*** Block opens ***

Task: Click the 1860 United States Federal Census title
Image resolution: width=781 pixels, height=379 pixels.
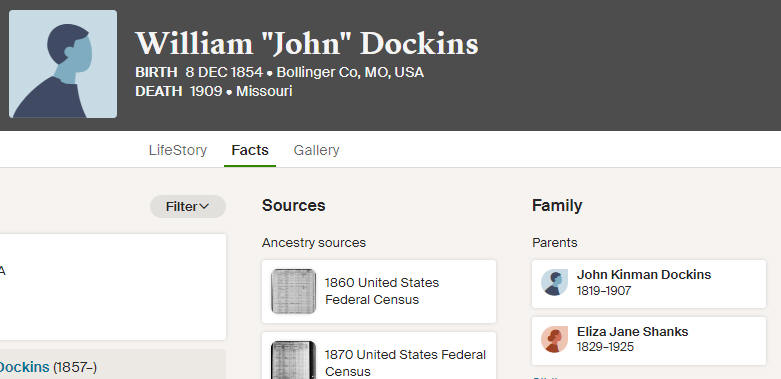Action: (x=382, y=291)
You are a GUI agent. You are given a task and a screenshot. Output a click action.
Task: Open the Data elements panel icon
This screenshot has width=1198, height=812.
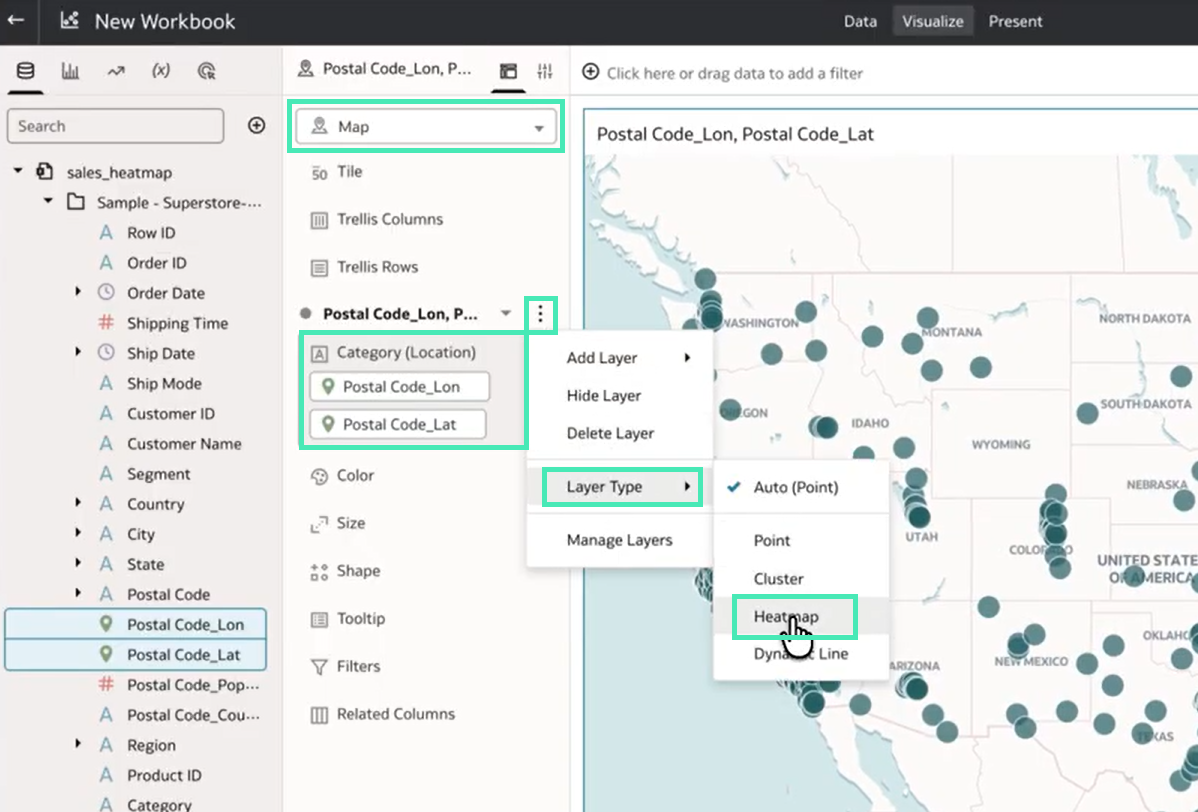pos(25,71)
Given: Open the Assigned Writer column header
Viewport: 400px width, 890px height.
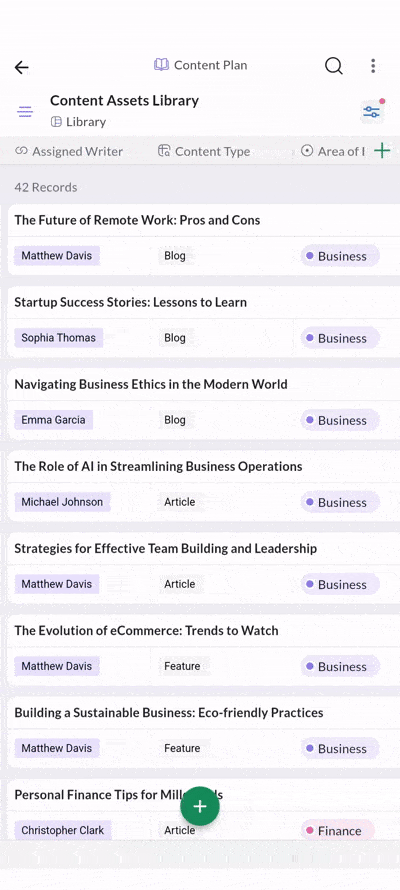Looking at the screenshot, I should click(x=69, y=151).
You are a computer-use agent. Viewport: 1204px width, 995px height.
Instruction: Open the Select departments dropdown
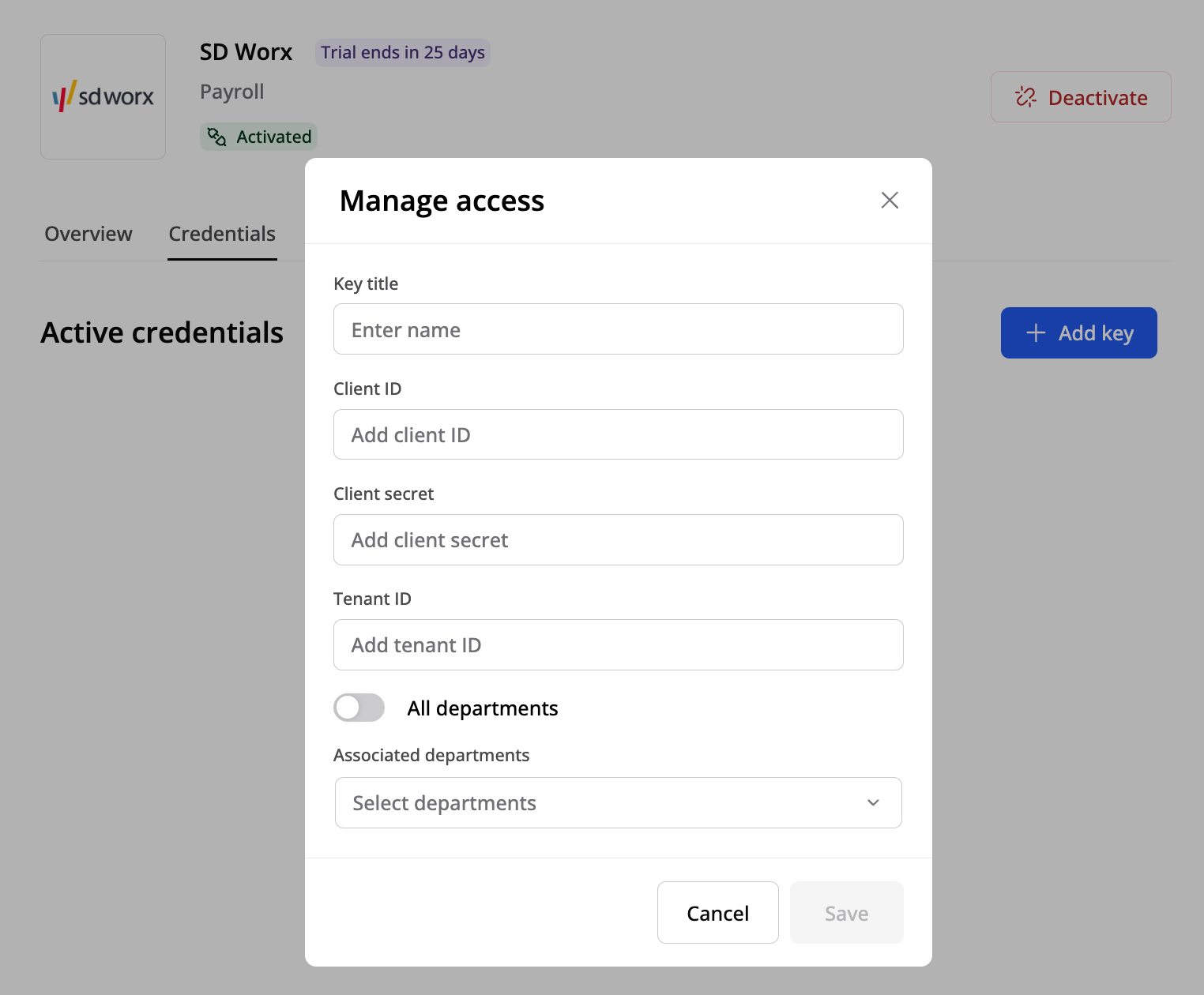[600, 802]
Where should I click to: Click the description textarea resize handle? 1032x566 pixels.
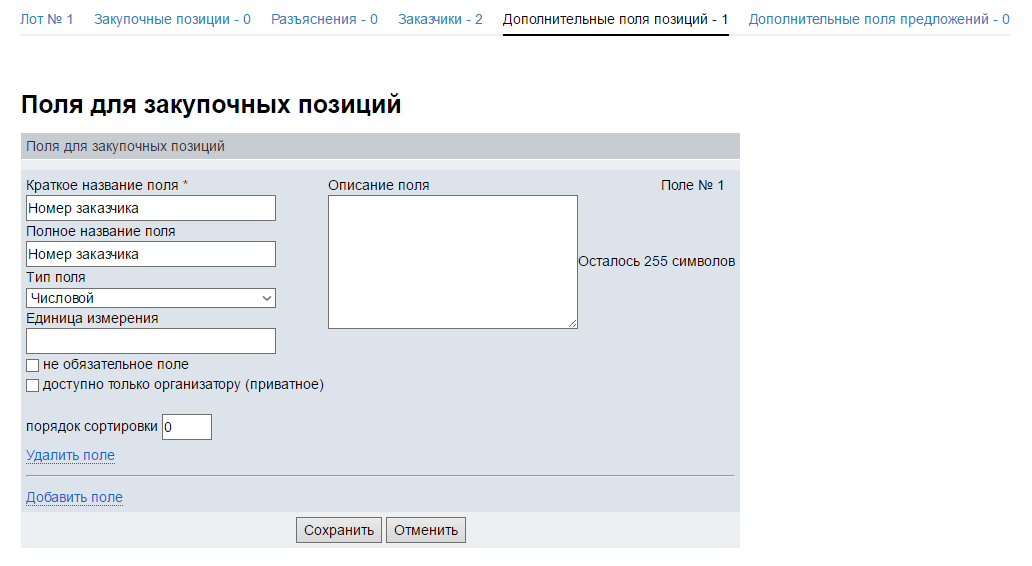point(573,323)
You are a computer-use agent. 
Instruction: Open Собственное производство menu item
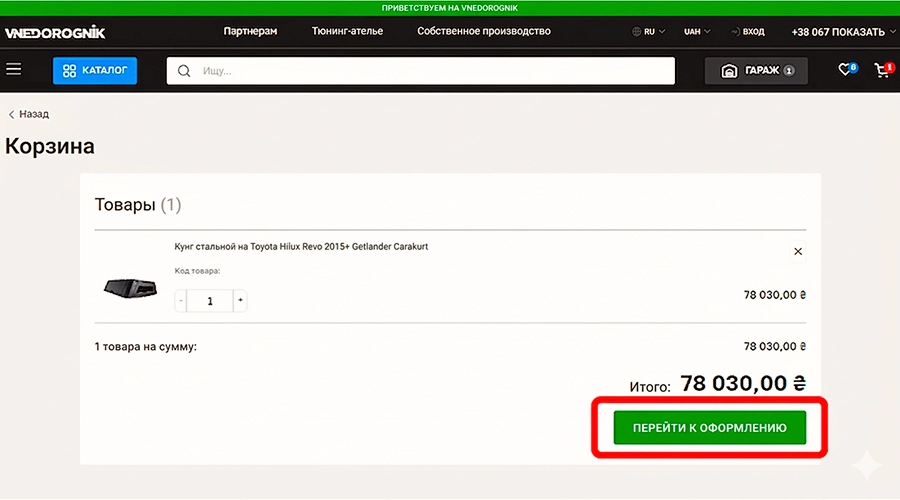[x=484, y=31]
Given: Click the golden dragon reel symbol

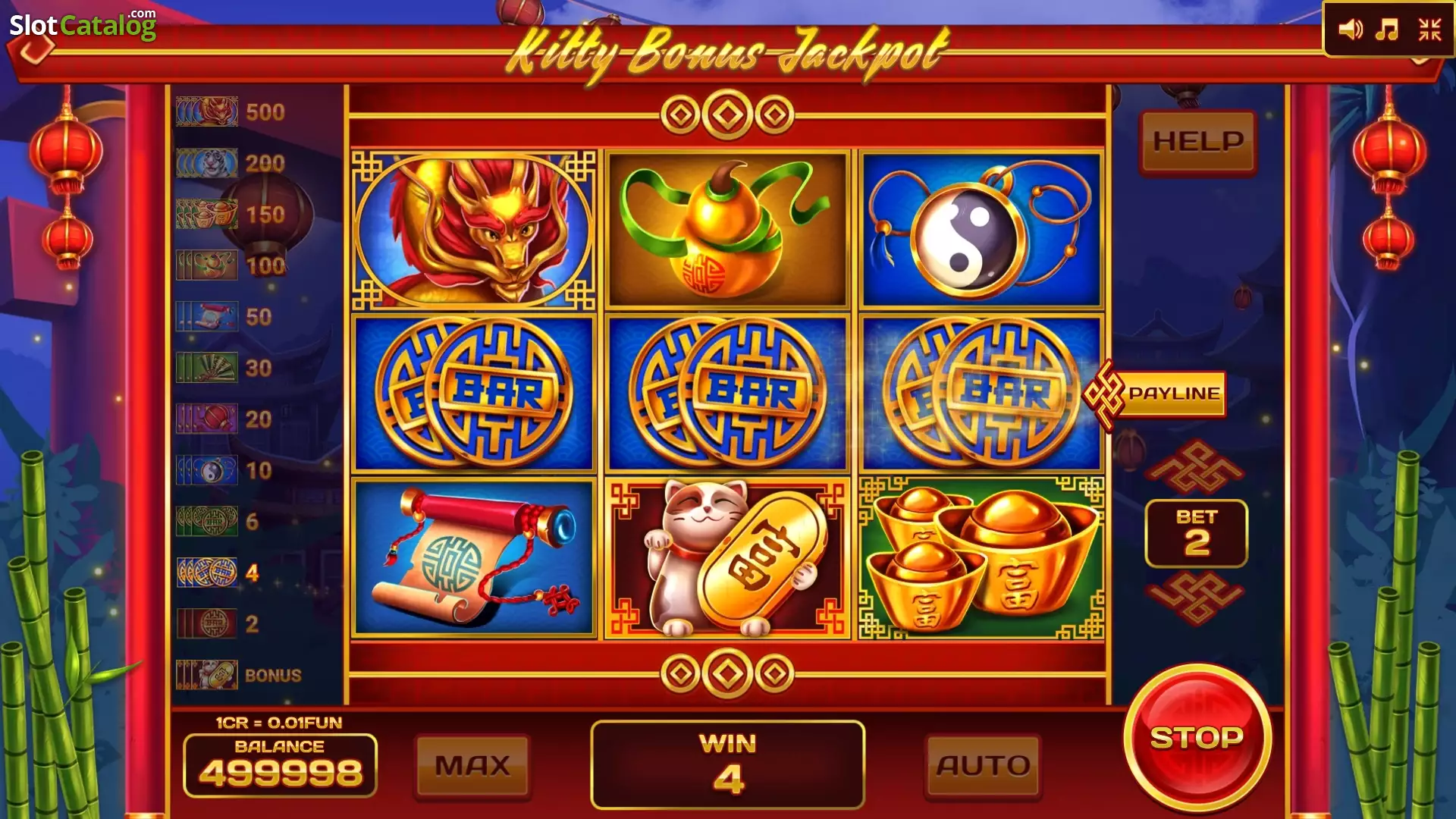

*** Block closes ***

» YOUR ASSIGNMENT
Drop the images and transcribe the entries above exactly.

» OUTPUT OF THE TASK
Task: Click the 1860 United States Federal Census title
Image resolution: width=781 pixels, height=379 pixels.
Action: (x=382, y=291)
You are a GUI agent. You are given a task and a screenshot. Output a click action.
Task: Open the Data elements panel icon
This screenshot has width=1198, height=812.
pos(25,71)
Given: Open the Assigned Writer column header
Viewport: 400px width, 890px height.
Looking at the screenshot, I should click(x=69, y=151).
You are a computer-use agent. Viewport: 1204px width, 995px height.
Instruction: Open the Select departments dropdown
[600, 802]
Where should I click to: Click the description textarea resize handle? 1032x566 pixels.
point(573,323)
You are a computer-use agent. 
Instruction: Open Собственное производство menu item
[x=484, y=31]
Given: Click the golden dragon reel symbol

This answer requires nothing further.